Tener la posibilidad de preparar nuestra partida es en realidad un gran privilegio. Los telediarios, son su lote de accidentes y de catástrofes, nos recuerdan cada noche que la muerte violenta puede surgir en cualquier momento, segando de un tajo a sus víctimas y privando a los seres queridos de la etapa tan valiosa de las despedidas (69).
Toda mi experiencia me lleva a pensar que, para afrontar la enfermedad de la mejor manera, es indispensable plantearse la cuestión de la muerte. Este asunto atormenta en realidad a todos aquellos que padecen afecciones graves como el cáncer, aunque no hablen de ello. Desde el momento en que dices: “Tengo un cáncer y estoy siguiendo tal o cual tratamiento”, la muerte aparece en escena. Es imposible negarlo. Estoy convencido de que es preferible poner el tema sobre la mesa, verlo en todas sus dimensiones, prácticas y simbólicas, para que cuando llegue el momento se desarrolle de la mejor manera posible. En el punto al que han llegado estas personas, constituye en el fondo “el” asunto más importante de su vida y valdría más que no lo eludiesen.
Pero, al mismo tiempo, el simple hecho de hablar de ello puede provocar en el paciente la impresión, a menudo falsa, de que su fin es inminente, lo cual puede ser fuente de una enorme angustia. Por eso, el entorno tiende a evitar el tema mientras el estado de la persona no se ha deteriorado claramente. Pero entonces ocurre que muchas veces es demasiado tarde, porque el enfermo ya no puede hablar de ello o incluso pensar en ello siquiera.
Mis conversaciones con mis pacientes me enseñaron que no existe un “buen” momento para abordar la cuestión. No importa cuándo se haga, siempre que no se violente al enfermo, que no se le transmita el sentimiento de que “está acabado”, manteniéndose en la ambigüedad y usando expresiones matizadas, aunque no sea cosa fácil.

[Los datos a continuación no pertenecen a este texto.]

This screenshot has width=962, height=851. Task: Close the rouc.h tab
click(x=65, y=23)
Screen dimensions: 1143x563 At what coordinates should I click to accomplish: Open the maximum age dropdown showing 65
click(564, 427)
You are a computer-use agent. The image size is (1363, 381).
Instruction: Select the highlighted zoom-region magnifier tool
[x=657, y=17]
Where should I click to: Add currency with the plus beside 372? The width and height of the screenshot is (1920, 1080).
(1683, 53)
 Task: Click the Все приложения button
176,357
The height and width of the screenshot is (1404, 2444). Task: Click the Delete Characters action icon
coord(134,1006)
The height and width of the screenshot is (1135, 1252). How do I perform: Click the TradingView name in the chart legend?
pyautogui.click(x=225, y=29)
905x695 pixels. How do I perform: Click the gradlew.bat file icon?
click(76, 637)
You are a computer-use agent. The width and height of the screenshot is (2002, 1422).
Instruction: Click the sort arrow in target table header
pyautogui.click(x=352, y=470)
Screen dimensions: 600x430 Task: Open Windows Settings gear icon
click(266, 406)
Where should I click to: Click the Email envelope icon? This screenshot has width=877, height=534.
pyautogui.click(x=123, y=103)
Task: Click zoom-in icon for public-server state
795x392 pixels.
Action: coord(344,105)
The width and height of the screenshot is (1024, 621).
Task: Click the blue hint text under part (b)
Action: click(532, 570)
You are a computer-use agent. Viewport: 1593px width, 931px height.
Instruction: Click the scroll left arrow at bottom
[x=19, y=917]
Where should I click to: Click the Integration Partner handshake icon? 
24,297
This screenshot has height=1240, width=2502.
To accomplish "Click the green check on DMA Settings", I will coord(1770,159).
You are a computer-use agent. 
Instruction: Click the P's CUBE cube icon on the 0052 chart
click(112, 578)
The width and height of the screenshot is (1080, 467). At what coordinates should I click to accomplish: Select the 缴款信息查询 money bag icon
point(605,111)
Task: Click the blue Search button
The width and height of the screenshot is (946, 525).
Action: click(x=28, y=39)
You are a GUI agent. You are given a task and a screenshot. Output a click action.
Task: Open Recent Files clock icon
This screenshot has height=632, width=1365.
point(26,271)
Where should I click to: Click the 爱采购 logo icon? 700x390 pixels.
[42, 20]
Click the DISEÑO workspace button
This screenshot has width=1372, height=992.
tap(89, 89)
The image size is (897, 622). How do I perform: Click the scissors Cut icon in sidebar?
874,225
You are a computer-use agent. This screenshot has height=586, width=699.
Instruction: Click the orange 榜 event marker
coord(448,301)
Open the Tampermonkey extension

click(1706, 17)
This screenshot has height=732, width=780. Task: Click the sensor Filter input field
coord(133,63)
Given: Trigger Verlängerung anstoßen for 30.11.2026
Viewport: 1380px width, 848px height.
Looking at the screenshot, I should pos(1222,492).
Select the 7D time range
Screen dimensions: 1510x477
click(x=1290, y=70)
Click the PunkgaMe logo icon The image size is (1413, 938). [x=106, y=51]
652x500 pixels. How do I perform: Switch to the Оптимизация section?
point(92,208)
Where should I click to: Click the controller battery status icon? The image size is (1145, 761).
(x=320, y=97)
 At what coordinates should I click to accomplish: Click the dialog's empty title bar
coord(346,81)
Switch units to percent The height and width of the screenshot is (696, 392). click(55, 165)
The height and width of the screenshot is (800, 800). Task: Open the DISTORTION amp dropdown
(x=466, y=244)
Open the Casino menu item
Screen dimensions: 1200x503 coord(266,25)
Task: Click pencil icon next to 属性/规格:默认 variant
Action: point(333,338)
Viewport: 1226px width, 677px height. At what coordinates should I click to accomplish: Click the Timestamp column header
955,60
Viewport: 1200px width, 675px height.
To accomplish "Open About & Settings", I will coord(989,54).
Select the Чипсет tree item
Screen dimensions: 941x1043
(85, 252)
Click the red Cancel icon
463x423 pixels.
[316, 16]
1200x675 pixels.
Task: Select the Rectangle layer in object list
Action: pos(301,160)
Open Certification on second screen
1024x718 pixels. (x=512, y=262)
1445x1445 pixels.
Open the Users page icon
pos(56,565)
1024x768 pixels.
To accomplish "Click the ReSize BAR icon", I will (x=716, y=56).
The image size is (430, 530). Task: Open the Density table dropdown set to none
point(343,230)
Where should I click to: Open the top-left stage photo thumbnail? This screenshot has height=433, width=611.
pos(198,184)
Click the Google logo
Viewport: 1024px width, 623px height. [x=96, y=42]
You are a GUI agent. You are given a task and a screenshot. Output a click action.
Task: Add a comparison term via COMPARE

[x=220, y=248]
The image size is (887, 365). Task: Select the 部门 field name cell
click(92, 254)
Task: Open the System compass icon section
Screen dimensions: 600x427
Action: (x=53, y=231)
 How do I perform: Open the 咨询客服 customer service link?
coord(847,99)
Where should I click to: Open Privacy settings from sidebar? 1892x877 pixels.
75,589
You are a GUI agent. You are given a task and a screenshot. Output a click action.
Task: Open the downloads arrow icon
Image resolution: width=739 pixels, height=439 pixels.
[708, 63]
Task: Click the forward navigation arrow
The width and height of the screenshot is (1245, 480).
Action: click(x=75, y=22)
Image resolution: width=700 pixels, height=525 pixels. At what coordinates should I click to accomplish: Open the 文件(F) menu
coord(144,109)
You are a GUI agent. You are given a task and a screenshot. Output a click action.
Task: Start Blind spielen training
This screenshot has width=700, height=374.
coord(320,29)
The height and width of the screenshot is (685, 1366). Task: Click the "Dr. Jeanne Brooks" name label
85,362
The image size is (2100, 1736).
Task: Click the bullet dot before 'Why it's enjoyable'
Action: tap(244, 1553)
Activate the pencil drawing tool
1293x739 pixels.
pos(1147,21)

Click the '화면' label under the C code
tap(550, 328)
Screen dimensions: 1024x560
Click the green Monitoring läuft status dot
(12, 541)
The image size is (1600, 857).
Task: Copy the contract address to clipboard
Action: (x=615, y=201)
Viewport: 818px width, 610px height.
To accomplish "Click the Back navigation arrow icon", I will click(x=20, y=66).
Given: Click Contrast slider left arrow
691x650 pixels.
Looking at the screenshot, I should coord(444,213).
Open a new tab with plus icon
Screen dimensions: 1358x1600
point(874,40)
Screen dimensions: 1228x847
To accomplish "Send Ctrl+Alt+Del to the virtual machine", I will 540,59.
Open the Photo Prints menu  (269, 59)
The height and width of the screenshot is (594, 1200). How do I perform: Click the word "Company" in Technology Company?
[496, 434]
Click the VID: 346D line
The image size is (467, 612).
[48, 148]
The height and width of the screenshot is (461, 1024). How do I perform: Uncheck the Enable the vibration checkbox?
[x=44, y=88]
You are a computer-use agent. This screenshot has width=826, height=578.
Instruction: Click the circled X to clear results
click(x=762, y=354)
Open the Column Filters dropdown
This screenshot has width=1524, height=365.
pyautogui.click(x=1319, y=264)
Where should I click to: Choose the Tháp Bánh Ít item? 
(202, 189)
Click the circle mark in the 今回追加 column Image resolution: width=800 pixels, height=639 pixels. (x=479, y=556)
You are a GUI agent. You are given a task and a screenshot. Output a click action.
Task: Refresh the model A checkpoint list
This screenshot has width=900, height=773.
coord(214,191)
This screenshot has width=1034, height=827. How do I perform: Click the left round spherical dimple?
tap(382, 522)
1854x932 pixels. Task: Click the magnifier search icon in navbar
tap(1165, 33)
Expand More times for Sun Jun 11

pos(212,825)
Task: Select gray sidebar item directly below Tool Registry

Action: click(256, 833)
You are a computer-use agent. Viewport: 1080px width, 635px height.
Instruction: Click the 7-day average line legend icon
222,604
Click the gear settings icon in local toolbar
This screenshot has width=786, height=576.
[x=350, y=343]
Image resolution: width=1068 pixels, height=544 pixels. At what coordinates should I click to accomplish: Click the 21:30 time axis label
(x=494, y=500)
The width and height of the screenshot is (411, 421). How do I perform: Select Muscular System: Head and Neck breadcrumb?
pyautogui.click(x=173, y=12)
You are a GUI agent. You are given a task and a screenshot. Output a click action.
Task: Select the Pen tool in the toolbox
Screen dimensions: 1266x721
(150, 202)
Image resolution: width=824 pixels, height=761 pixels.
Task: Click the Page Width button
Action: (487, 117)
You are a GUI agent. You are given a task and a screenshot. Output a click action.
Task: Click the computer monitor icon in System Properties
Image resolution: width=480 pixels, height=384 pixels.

Para determinadas personalidades muy frágiles, pensar en la muerte es algo inimaginable. Está, literalmente, por encima de sus fuerzas. No hay que violentarles. Pero estos casos son bastante infrecuentes (103).
“¿Qué debo esperar?”, preguntó mi mujer a los médicos. La doctora le respondió en tono amistoso: “En el estado en el que están las cosas, le aconsejo que se tome cada día como un regalo y que no piense en otra cosa” (72).